Type 1 hair journey highlighting the importance of chelating and curl wash routines
Photos by Natalie Dascoloff
These images above are usually classified in the hair industry as Type 1 hair claimed by the famous Andre Walker. Visibly yes the hair seems straight. Once the hair was chelated and washed with non invasive curly hair techniques we see the hair completely changed. Unfortunately, I believe Andre Walker spoke too soon by claiming there is such a thing as absolute straight hair. I can now inform you why he thought they were straight. Judging by the heat damage from manually straightening the hair in this industry, we know heat damage makes hair look straight, the natural low porosity (tight cuticle layers that let less water in the hair) in the hair and low elasticity (keratinised cortex that lacks flexibility), water not actually able to penetrate evenly, the heavy silicones and mineral oil from pharmaceutical brands that weighed down the hair, and the non use of heat drying with a diffuser led these women to believe that their hair was straight and could not use curly hair brands that are for the most part better quality and non toxic to our physical health. Also curly hair brands are promoted as heavier and greasy, which is not the case for all curly hair products. An oversimplification is why we are here. This woman after her hair was washed expressed that her, ‘head felt less heavy. They had less dandruff after one wash, and that they felt beautiful. The take away from these photos is to help further the conversation on:
How does it happen that an Asian women believes that her hair is absolutely straight;
Why did her scalp feel heavy;
Why even water distribution is essential for maintaining hydrated hair and;
Why heat drying with a diffuser or circulating hot hair is so beneficial to all porosity and elasticities but especially low porosity and low elasticity hair?

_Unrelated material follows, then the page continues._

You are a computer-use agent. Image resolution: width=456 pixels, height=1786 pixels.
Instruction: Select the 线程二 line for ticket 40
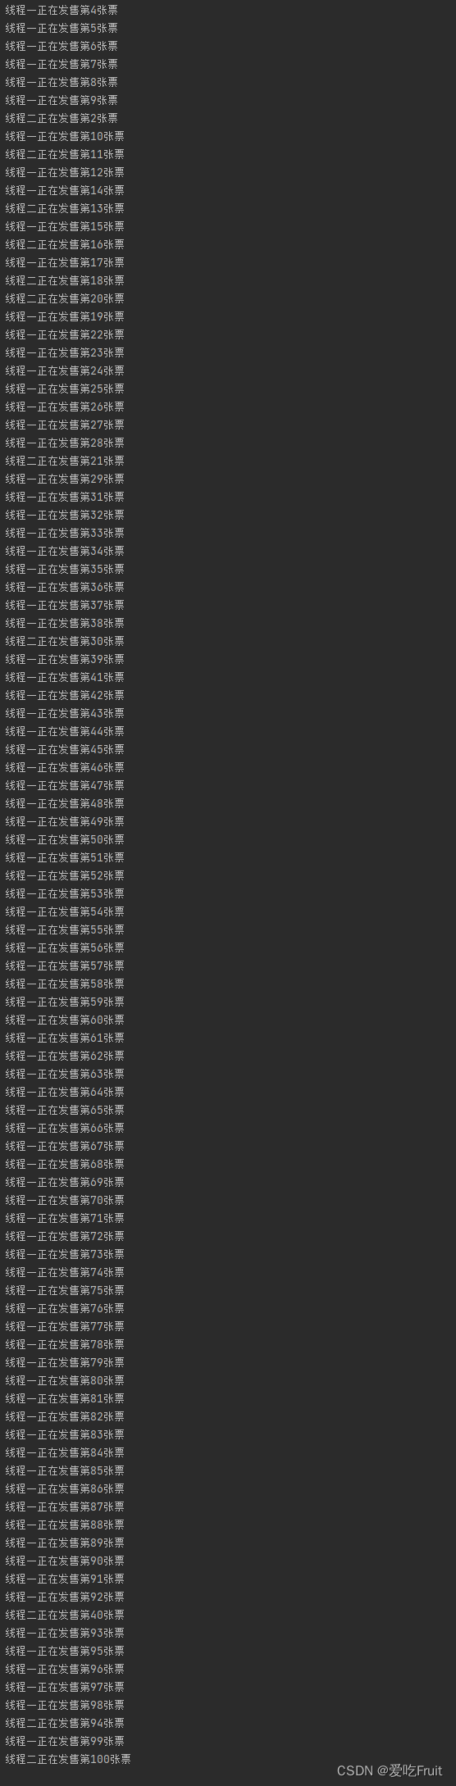pos(65,1615)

As this article meets its conclusion, the visual shows the variation of 4 hair types. A Type 1 hair has been given special attention in the form of pictures due to the fact that many people with type 1 hair do not just walk into a curly hair salon. But maybe one day we will realize that everyone is welcome in a curly hair salon.
We understand that the less varied the hair the less coily the hair is when clumped together. Finally the more varied the hair the more coily the hair will be when clumped together.
With more data we can be able to bridge the gap in understanding and pursue new phenomenons.